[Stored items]
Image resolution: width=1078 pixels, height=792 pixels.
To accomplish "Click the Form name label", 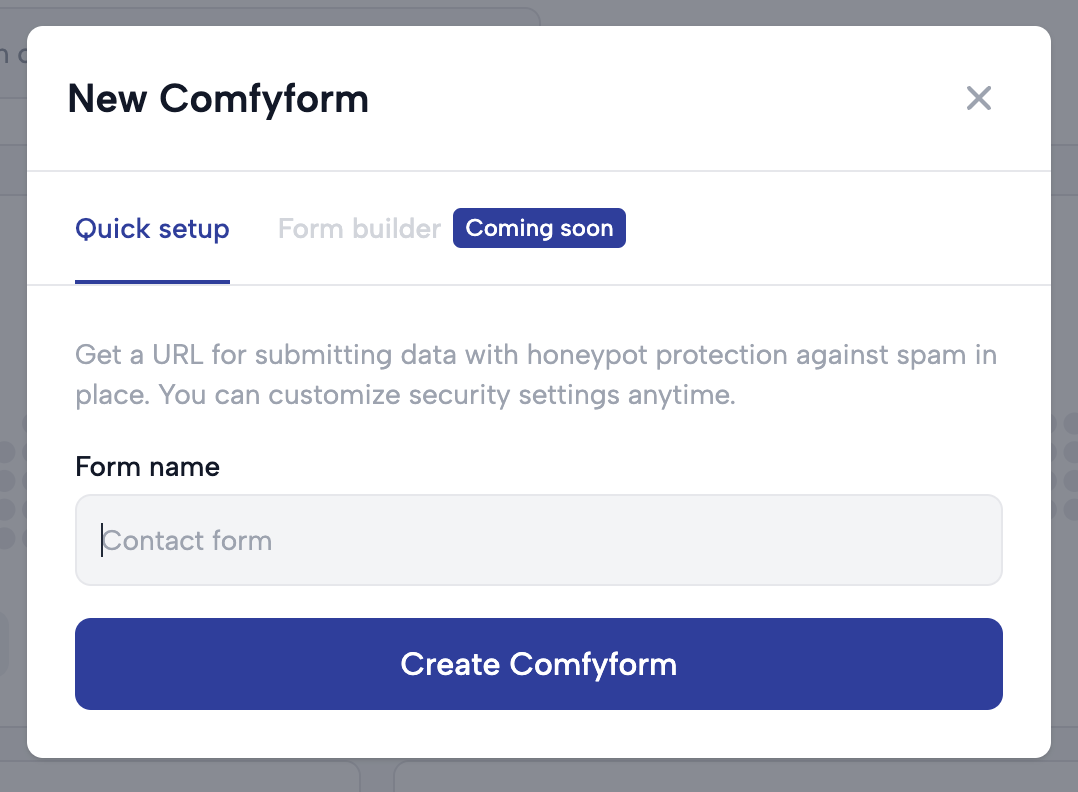I will pyautogui.click(x=147, y=466).
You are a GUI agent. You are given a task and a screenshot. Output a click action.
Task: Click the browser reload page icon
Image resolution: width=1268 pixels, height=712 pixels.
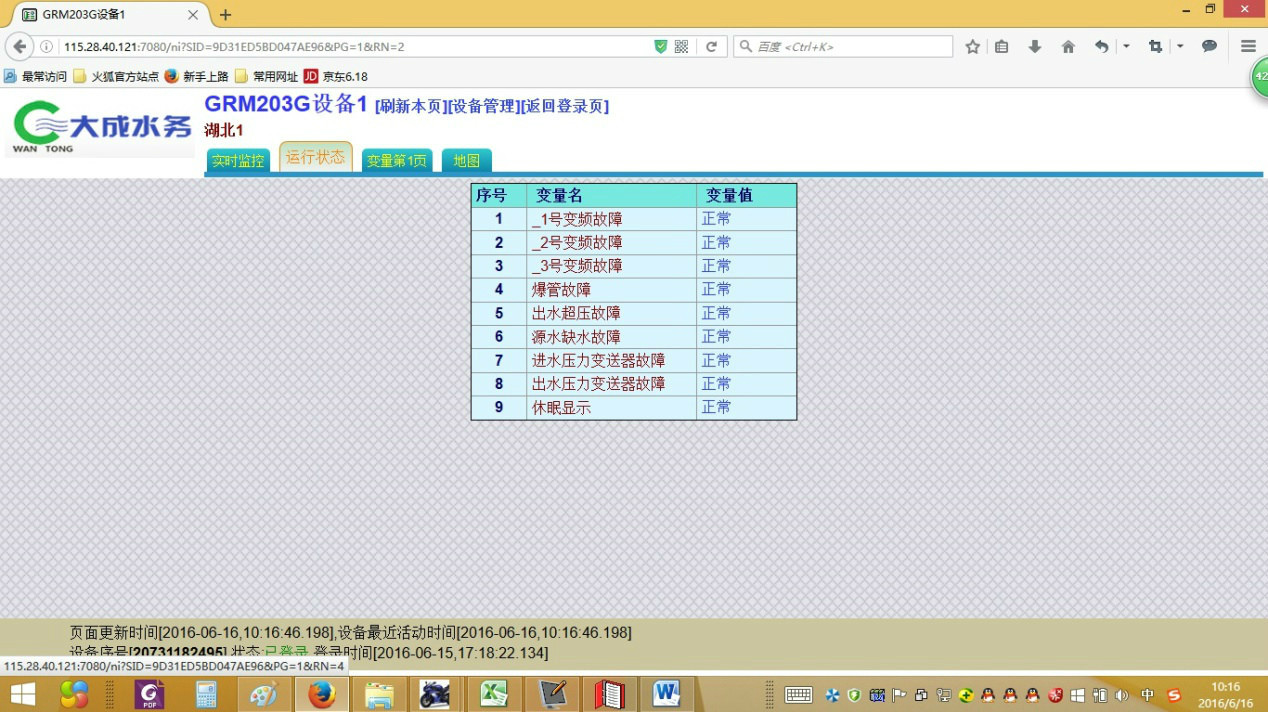pyautogui.click(x=711, y=47)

### Task goal:
Exclude all pictures and reproduce exactly the lines from the one containing "Image resolution: width=1268" through the final line of the entries above.

### Exercise answer:
Image resolution: width=1268 pixels, height=712 pixels.
pyautogui.click(x=711, y=47)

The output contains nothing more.